Practitioners of Machine Learning and related fields commonly seek out embeddings of object collections into some Euclidean space. These embeddings are useful for dimensionality reduction, for data visualization, as concrete representations of abstract notions of similarity for similarity search, or as features for some downstream learning task such as web search or sentiment analysis. A wide array of such techniques exist, ranging from traditional (PCA, MDS) to trendy (word2vec, deep learning).

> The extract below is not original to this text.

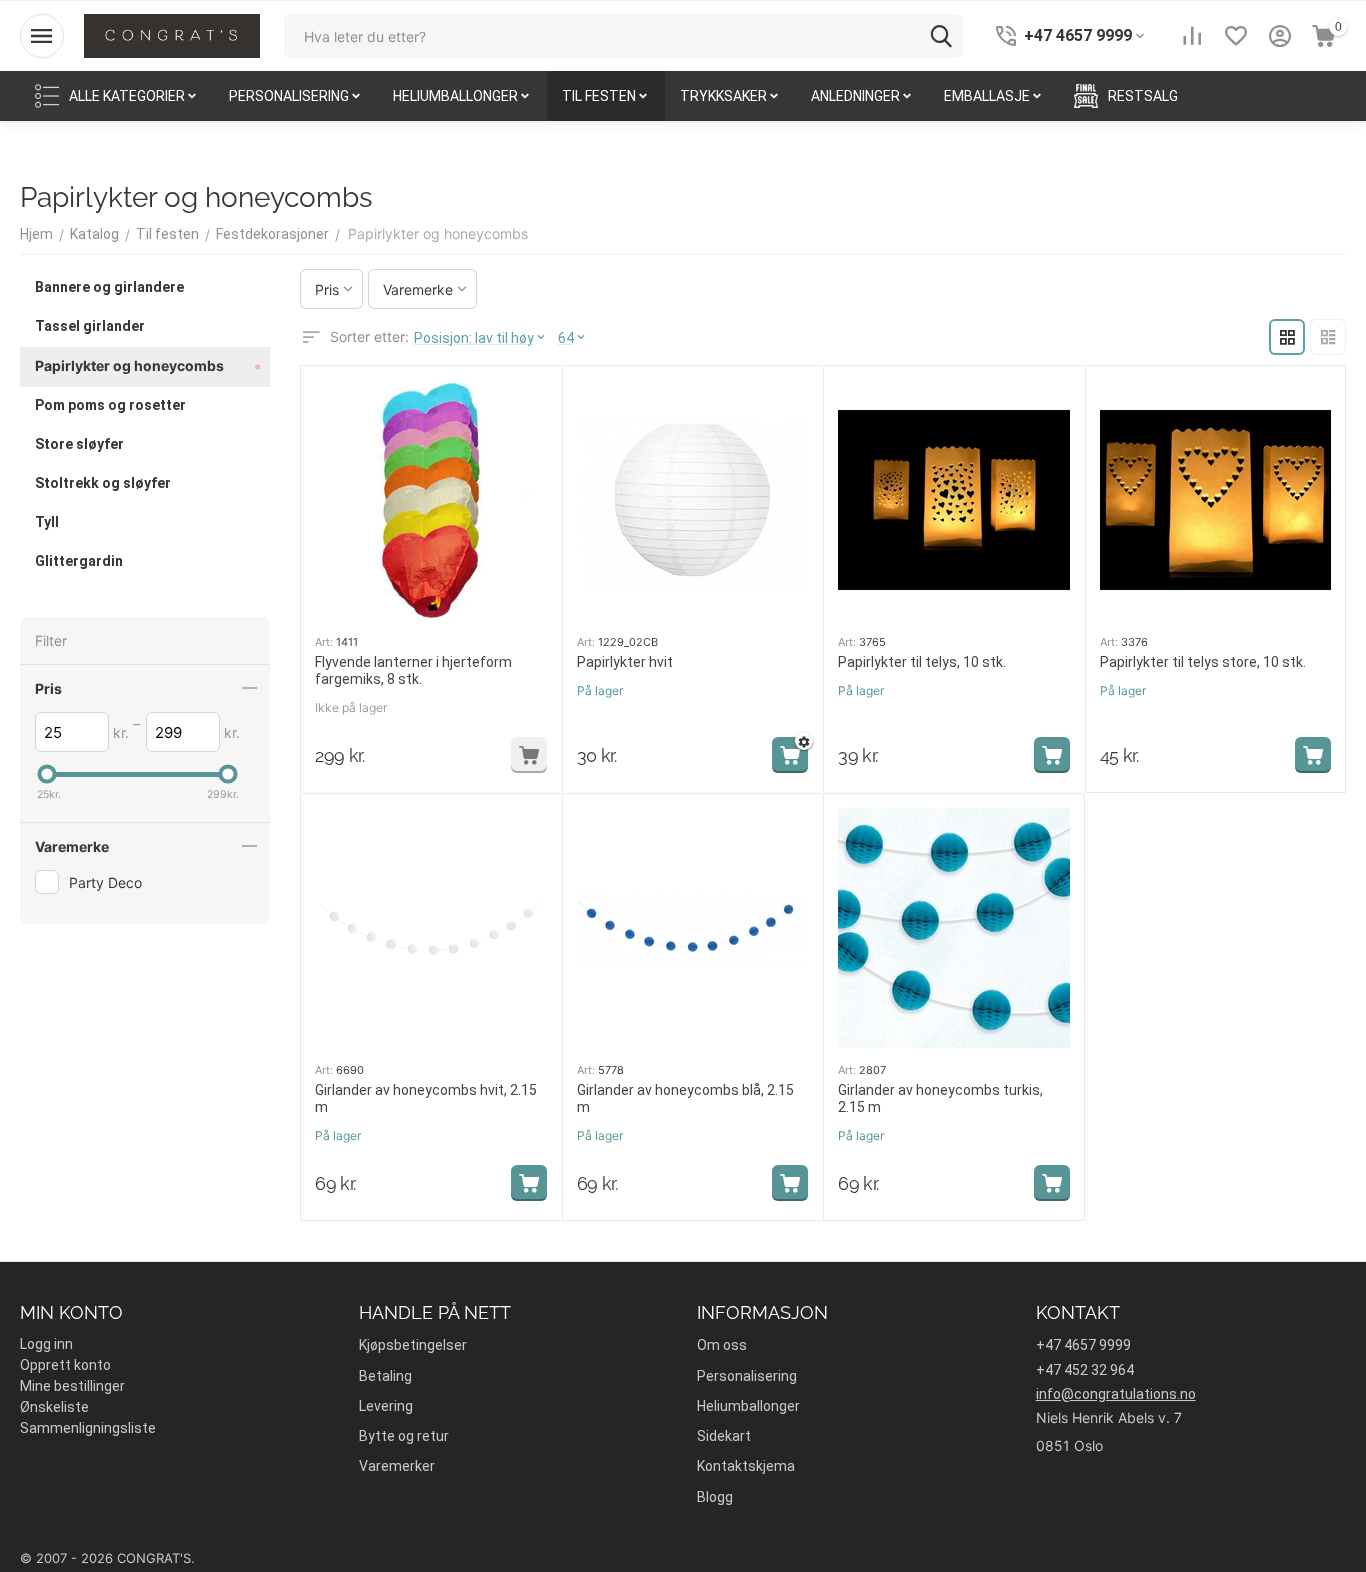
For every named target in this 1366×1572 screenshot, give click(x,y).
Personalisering (747, 1376)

While most existing techniques rely on preserving some type of exact numeric data (feature values, or estimates of various statistics), I propose to develop and apply large-scale techniques for embedding and similarity search using purely ordinal data (e.g. "object a is more similar to b than to c"). Recent theoretical advances show that ordinal data does not inherently lose information, in the sense that, when carefully applied to an appropriate dataset, there is an embedding satisfying ordinality which is unique up to similarity transforms (scaling, translation, reflection, and rotation). Further, ordinality is often a more natural way to represent the common goal of finding an embedding which preserves some notion of similarity without taking noisy statistical estimates too literally.
My work focuses on four tasks: (1) selecting the minimal ordinal data needed to produce a high-quality embedding, (2) embedding large-scale datasets of high dimensionality, (3) inferring geometric properties directly from ordinal data (skipping the embedding step), and (4) applying these ordinal methods particularly to text similarity and other tasks in Natural Language Processing and Information Retrieval.